▶ _Work task_
Write out the material in full, matching each line exactly.

▶ _Supplied records_
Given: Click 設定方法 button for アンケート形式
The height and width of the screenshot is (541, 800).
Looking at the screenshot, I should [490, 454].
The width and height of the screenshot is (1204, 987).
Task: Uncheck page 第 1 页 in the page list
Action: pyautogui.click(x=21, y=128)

▶ _Problem solution_
Given: Click 設定方法 button for アンケート形式
The height and width of the screenshot is (541, 800).
Looking at the screenshot, I should [490, 454].
The width and height of the screenshot is (1204, 987).
Task: Uncheck page 第 1 页 in the page list
Action: pyautogui.click(x=21, y=128)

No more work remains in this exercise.